Beginning at the top of the data below, write out every line exactly until you reach the line with "Given: Click into the Search box", and include that line.
Data shown Block Start
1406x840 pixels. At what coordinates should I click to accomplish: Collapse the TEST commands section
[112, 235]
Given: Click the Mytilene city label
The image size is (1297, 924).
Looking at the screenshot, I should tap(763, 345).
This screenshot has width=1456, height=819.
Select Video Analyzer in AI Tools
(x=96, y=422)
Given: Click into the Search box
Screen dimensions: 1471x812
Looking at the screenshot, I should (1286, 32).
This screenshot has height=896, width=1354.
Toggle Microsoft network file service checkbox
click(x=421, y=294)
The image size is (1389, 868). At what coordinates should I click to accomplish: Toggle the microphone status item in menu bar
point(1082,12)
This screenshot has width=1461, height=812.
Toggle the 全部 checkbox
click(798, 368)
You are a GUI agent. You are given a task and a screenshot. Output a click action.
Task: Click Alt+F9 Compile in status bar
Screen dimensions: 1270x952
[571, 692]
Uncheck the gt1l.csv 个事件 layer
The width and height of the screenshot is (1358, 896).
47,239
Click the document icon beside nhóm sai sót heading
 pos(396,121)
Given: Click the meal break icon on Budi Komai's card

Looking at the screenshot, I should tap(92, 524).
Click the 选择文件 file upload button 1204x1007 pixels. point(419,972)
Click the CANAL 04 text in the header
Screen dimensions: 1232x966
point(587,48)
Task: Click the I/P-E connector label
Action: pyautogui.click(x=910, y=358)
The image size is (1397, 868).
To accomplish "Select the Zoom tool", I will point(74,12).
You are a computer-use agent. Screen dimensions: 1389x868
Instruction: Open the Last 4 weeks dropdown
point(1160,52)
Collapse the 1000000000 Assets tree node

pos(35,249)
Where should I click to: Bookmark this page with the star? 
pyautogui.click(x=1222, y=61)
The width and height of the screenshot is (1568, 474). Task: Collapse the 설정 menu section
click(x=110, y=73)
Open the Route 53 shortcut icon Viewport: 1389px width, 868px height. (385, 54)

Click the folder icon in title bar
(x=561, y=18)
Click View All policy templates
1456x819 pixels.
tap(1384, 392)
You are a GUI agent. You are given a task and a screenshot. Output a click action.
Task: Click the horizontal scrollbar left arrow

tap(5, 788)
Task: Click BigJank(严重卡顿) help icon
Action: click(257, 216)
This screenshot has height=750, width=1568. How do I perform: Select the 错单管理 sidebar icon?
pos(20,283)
Data shown Block End
• _Completed exercise_:
1406x840 pixels. At what coordinates should I click to accomplish: Collapse the TEST commands section
[112, 235]
Given: Click the Mytilene city label
The image size is (1297, 924).
Looking at the screenshot, I should tap(763, 345).
This screenshot has width=1456, height=819.
Select Video Analyzer in AI Tools
(x=96, y=422)
Given: Click into the Search box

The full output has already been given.